Years Ago


Today is Tuesday, Sept. 1, the 244th day of 2009. There are 121 days left in the year. On this date in 1939, World War II begins as Nazi Germany invades Poland.

In 1807, former Vice President Aaron Burr is found not guilty of treason. (Burr is then tried on a misdemeanor charge, but is again acquitted.) In 1894, the Great Hinckley Fire destroys Hinckley, Minn., and five other communities, and kills more than 400 people. In 1897, the first section of Boston’s new subway system is opened. In 1905, Alberta and Saskatchewan enter Confederation as the eighth and ninth provinces of Canada. In 1923, the Japanese cities of Tokyo and Yokohama are devastated by an earthquake that claims some 140,000 lives. In 1951, the United States, Australia and New Zealand sign a mutual defense pact, the ANZUS treaty. In 1969, a coup in Libya brings Moammar Gadhafi to power. In 1972, American Bobby Fischer wins the international chess crown in Reykjavik, Iceland, as Boris Spassky of the Soviet Union resigns before the resumption of game 21. In 1983, 269 people are killed when a Korean Air Lines Boeing 747 is shot down by a Soviet jet fighter after the airliner had entered Soviet airspace. In 1999, twenty-two of baseball’s 68 permanent umpires find themselves jobless, the fallout from their union’s failed attempt to force an early start to negotiations for a new labor contract. Ten American tourists and two Tanzanians are killed when their small plane crashes as they are leaving Serengeti National Park. In 2004, more than 1,000 people are taken hostage by heavily armed Chechen militants at a school in Beslan in southern Russia; more than 330, mostly children, are eventually killed in the three-day ordeal.

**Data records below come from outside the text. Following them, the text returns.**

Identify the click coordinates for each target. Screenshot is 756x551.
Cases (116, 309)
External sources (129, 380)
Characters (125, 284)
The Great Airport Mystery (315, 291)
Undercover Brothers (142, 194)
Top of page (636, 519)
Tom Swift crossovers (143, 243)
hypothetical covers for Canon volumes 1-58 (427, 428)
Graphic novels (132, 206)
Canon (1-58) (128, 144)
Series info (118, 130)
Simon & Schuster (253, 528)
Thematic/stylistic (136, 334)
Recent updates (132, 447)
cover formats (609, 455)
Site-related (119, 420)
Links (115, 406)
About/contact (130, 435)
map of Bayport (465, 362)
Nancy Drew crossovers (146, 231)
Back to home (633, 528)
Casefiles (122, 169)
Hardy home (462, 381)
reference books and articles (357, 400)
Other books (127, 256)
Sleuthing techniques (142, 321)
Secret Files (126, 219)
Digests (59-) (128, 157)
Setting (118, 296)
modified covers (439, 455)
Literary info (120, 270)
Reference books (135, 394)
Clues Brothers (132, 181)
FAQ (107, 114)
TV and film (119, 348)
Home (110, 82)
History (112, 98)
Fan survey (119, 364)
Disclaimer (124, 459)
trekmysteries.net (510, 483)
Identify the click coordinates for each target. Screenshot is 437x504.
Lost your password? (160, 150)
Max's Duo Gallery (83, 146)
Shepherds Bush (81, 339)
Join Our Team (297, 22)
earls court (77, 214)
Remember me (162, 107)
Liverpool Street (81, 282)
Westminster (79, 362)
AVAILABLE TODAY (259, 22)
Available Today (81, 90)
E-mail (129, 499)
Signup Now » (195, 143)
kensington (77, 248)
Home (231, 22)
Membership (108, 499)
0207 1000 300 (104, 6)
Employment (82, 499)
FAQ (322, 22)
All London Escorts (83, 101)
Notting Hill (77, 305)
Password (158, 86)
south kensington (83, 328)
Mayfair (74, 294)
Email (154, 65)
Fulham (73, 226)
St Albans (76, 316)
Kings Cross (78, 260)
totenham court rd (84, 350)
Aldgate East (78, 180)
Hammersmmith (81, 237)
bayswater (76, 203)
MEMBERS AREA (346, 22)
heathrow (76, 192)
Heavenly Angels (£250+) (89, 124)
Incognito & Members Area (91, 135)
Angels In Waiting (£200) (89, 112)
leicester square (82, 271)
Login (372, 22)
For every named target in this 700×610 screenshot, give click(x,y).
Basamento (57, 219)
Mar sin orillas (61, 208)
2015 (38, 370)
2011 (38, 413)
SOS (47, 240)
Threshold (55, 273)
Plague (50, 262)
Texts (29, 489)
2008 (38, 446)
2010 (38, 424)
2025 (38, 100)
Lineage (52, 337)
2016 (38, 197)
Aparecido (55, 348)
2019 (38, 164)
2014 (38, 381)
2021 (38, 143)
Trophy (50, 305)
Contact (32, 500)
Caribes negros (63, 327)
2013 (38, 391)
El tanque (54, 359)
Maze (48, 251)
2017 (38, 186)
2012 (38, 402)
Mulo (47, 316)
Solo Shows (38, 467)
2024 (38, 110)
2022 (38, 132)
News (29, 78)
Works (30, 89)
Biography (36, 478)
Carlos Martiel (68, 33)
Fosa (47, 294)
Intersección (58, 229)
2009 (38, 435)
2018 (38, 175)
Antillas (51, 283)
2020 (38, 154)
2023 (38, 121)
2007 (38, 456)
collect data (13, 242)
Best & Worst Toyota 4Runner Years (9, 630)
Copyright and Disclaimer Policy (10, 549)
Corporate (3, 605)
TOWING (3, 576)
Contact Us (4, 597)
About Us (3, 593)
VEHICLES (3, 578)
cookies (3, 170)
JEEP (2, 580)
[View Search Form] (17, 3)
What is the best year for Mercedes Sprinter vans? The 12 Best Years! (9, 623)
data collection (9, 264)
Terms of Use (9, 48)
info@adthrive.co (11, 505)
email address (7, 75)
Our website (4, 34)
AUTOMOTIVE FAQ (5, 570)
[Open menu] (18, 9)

September 1, 1984: Gov. Richard F. Celeste honors Henry Guzman, deputy director of the Ohio Commission on State and Local Government, at a dinner of the Organizacion Civica y Cultural Hispana Americana in Youngstown. Guzman received OCCHA’s Distinguished Citizenship Award.

The Army’s Golden Knights parachute team drops into the Canfield Fair, free-falling from a plane two miles above the fairgrounds and pulling their chutes as they reach 2,000 feet.

Youngstown will seek bids to complete the rebuilding of downtown sidewalks after the Building and Trades Union complains that the work is being done by Street Department workers.

September 1, 1969: Continued high production levels at Youngstown area steel plants have kept the labor market tight over the summer and it will get even tighter as hundreds of high school and college students return to school.

More than 119,000 people visit the Canfield Fair, an increase of more than !3,500 over Sunday at the fair a year earlier.

Public and parochial schools in Mahoning County will open their doors to nearly 80,000 students.

September 1, 1959: Trumbull County is requiring residents to work in exchange for welfare payments, but Mahoning County Commissioner John Palermo says he won’t support a similar requirement because it is contrary to state law.

Stambaugh-Thompson Co. holds a grand opening for its new hardware store in the Austintown Plaza.

John J. Arnold of Struthers, Mahoning County auditor from 1926 to 1938, dies of a heart attack in North Side Hospital.

September 1, 1934: Exhibits of seven Mahoning County granges and 10,000 early visitors are at the fairgrounds in Canfield.

Final mill schedules show that steel ingot output in the Mahoning Valley will not rise above 20 percent, even though there will be a greater number of open hearth furnaces in operation.

Warren police are attempting to find out how slain roadhouse operator Elmer J. Martin managed to have $16,000 in his possession that is linked to a $130,000 holdup in New Jersey.